Activity =
Beginning at the line with "Where should I" in the records below, return each line up to and including the last, exactly as it stands, but not the pictures.
========================
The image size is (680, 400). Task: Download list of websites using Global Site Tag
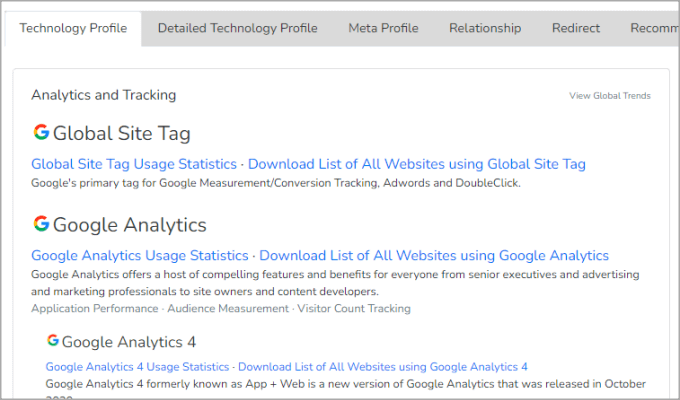tap(416, 164)
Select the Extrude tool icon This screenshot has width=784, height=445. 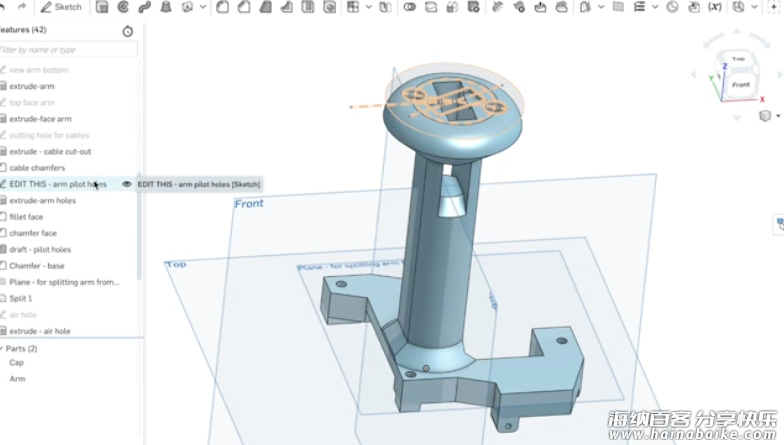click(102, 7)
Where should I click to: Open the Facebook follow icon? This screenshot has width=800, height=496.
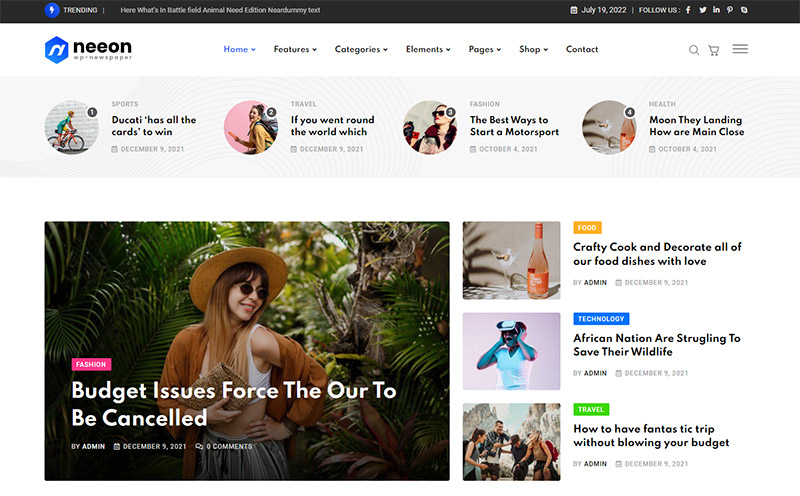click(688, 10)
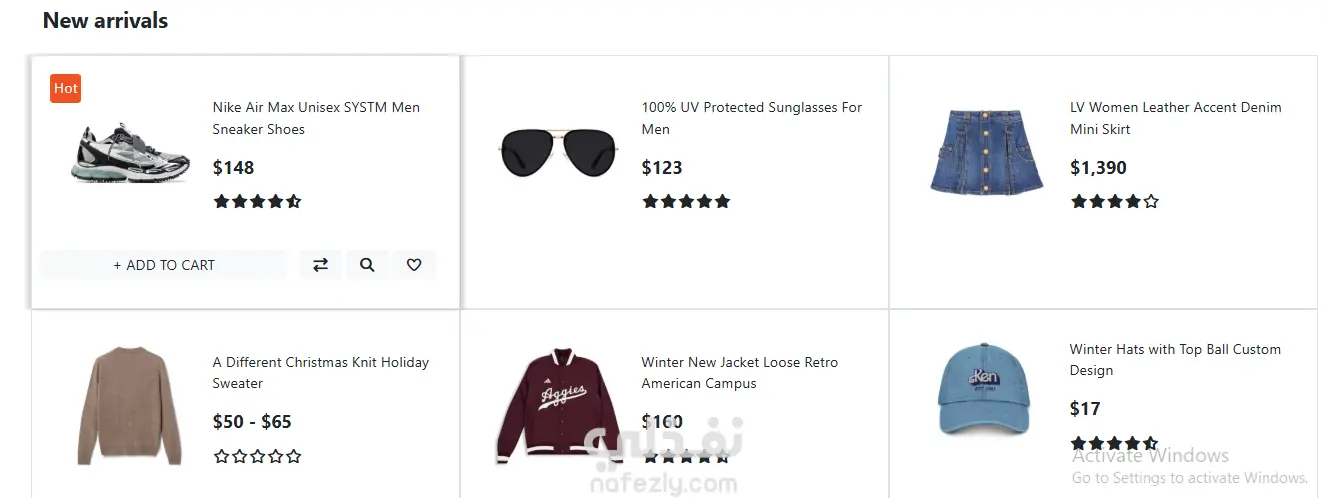Click the orange Hot badge

pos(66,88)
========================
Solution for this exercise =
Where should I click to: Open the Facebook follow icon? This screenshot has width=800, height=496.
click(688, 10)
Click the orange Hot badge

pos(66,88)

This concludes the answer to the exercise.